KEYWORDS: Type 2 Diabetes Mellitus, D hypovitaminosis , and Glycosylated Hemoglobin (HbA1c).

 

 


 

1. INTRODUCTION:

Vitamin D, also called calciferol, exists in tow forms: vitamin D2 (ergocalciferol) and vitamin D3 (cholecalciferol). Both forms are inactive, which are converted to the active form by tow enzymatic hydroxylation reactions, the first one in liver forming 25-hydroxyvitamin D3[25(OH)D3], which is the major circulating form of vitamin D and measured to assess a patients vitamin D status[1], and the second in kidney forming the final activated form calcitriol (1,25 dihydroxyvitamin D)[2].

 

Based on Endocrine Society’s recommendation, vitamin D deficiency should be defined as 25(OH)D3 ˂ 20 ng/ml, while vitamin D insufficiency is recognized as 25(OH)D3 of 20-29.99 ng/ml, and 25(OH)D3 ˃30 ng/ml is considered sufficient[2].

 

In addition to its important role in the calcium and phosphorus metabolism, Vitamin D has immunomodulatory, anti-inflammatory, antioxidant, antiangiogenic, and antiproliferative functions in many kinds of cells[3].

**Provided data**
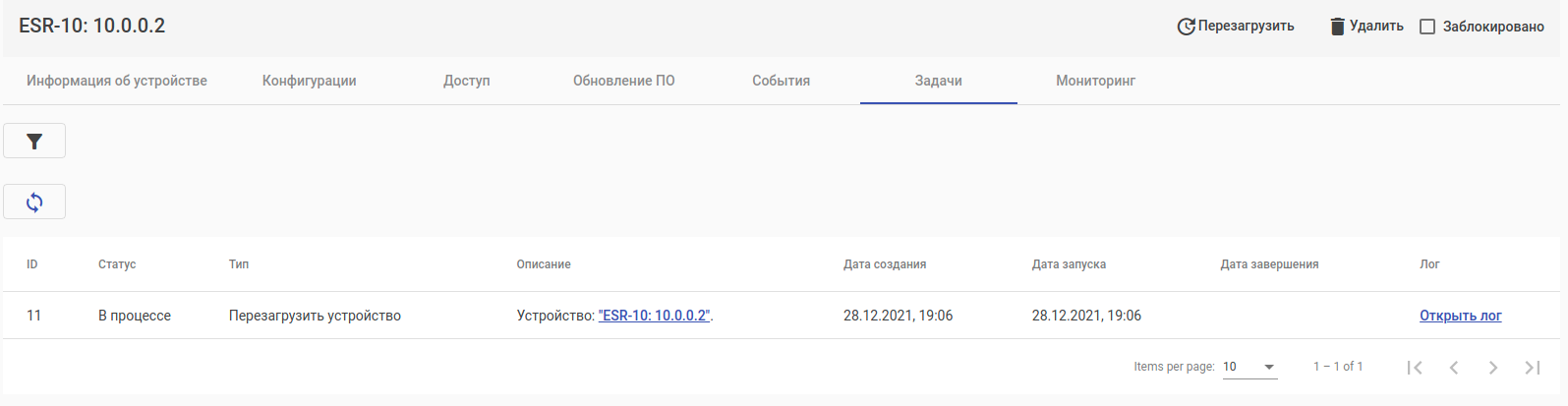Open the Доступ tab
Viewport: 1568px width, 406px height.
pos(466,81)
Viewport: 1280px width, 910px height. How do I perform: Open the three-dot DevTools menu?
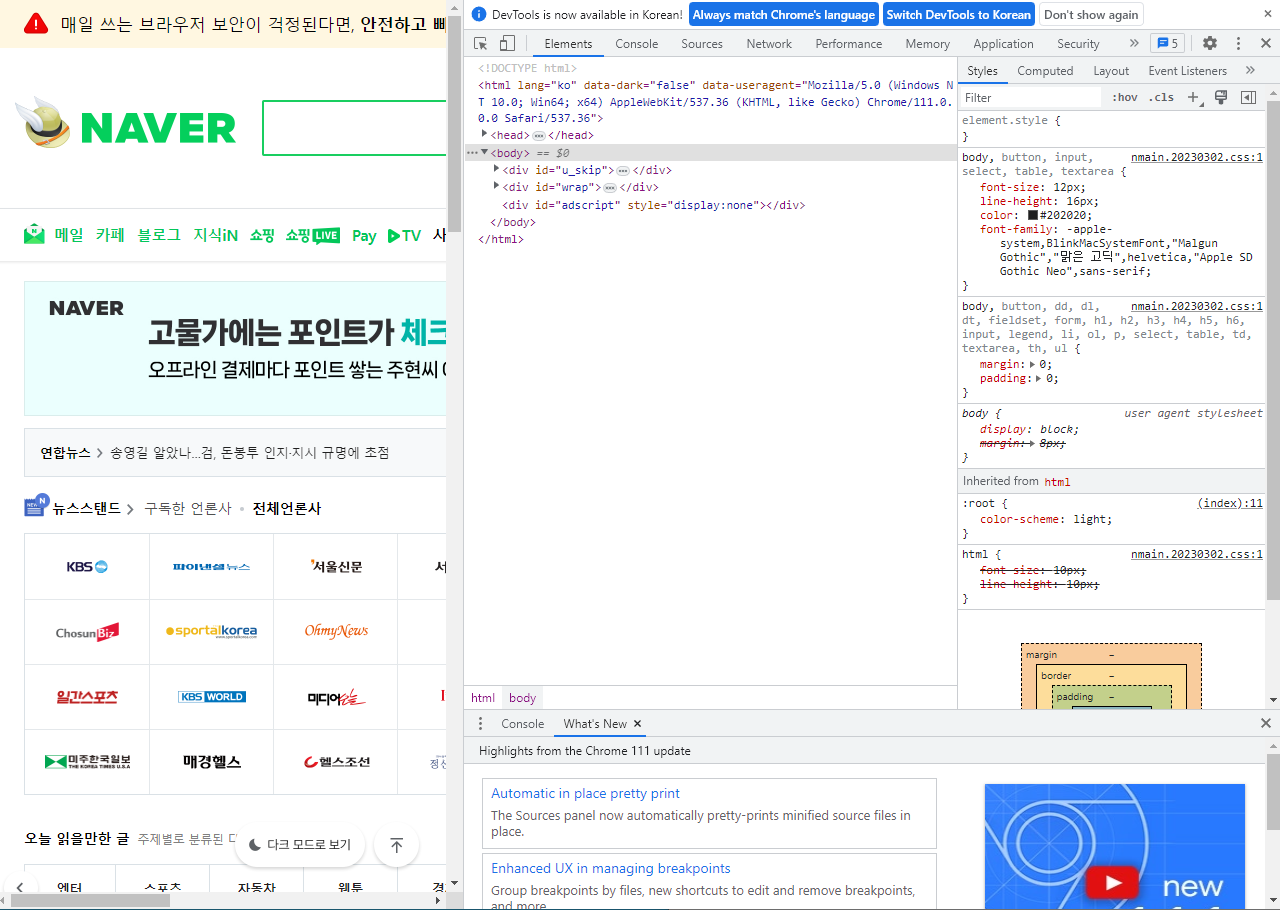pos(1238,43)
--
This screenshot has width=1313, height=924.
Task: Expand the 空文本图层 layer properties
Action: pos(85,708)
---
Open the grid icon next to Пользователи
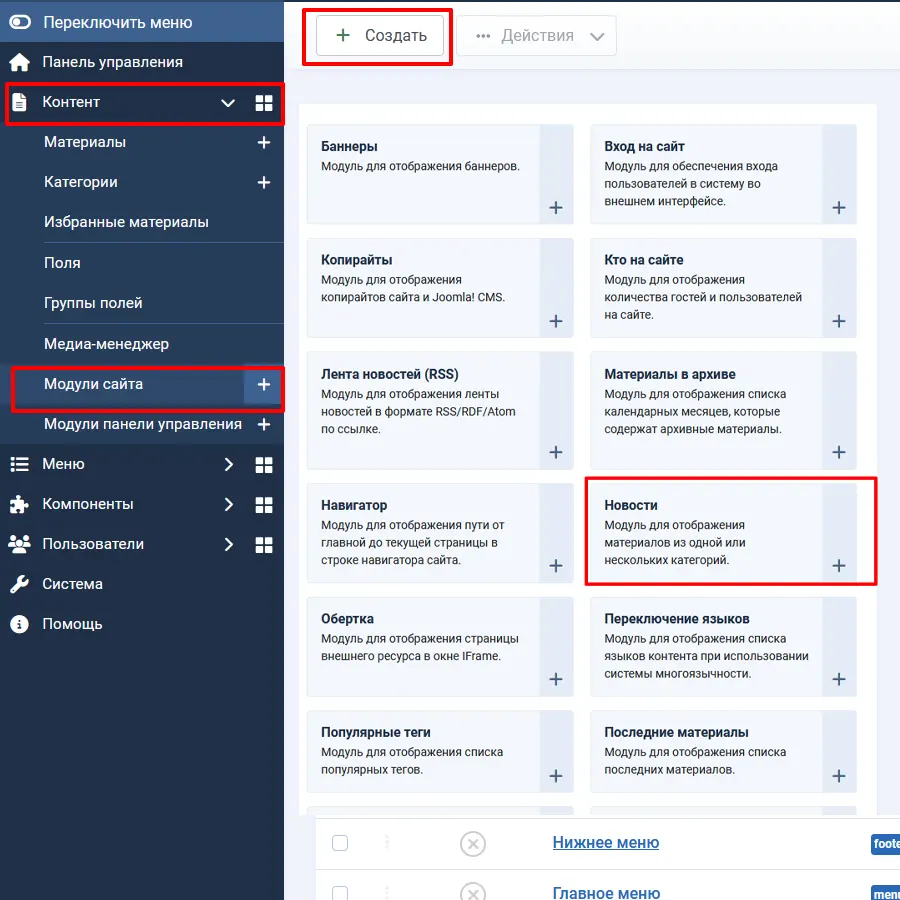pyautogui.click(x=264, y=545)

**Tasks for this exercise**
(1) Quote the vitamin D passage from "Vitamin D, also" to "is considered sufficient[2].".
(2) Extend the vitamin D passage beyond its final sentence.
The lines are separate material and have nothing to do with the vitamin D passage.

**Task responses**
(1)
Vitamin D, also called calciferol, exists in tow forms: vitamin D2 (ergocalciferol) and vitamin D3 (cholecalciferol). Both forms are inactive, which are converted to the active form by tow enzymatic hydroxylation reactions, the first one in liver forming 25-hydroxyvitamin D3[25(OH)D3], which is the major circulating form of vitamin D and measured to assess a patients vitamin D status[1], and the second in kidney forming the final activated form calcitriol (1,25 dihydroxyvitamin D)[2].

 

Based on Endocrine Society’s recommendation, vitamin D deficiency should be defined as 25(OH)D3 ˂ 20 ng/ml, while vitamin D insufficiency is recognized as 25(OH)D3 of 20-29.99 ng/ml, and 25(OH)D3 ˃30 ng/ml is considered sufficient[2].

(2)
Type 2 diabetes mellitus, a commonly seen endocrine disorder characterized by hypoglycemia, is a significant global health care problem. Hence the prevalence of T2DM has increased in industrial countries and is expected to reach a world-wide prevalence of 4.4% by 2030[4]. Recently, there are several factors that seem to play a role in its development including genetics, lifestyle, environmental and nutritional conditions. Amongst nutritional factors, vitamin D  is likely to have an important role either in glycemic control or in attenuating diabetic complications[5,6]. Vitamin D deficiency appears to be related to the development of diabetes mellitus type 2[7], and its levels seems to affect glucose homeostasis[8]. The probable mechanisms indicating the role of vitamin D in glucose homeostasis is likely to be through beta cell dysfunction and insulin resistance in case of vitamin D deficiency[9, 10].  

 

The aim of this study was to evaluate 25(OH)D3 in type 2 diabetic Syrian patients in Lattakia city, and to evaluate the relationship of 25(OH)D3 with glycosylated hemoglobin HbA1c levels as a blood glucose control marker, and with some other factors like age, gender, body mass index (BMI), smoking, duration of the diabetic and FBG.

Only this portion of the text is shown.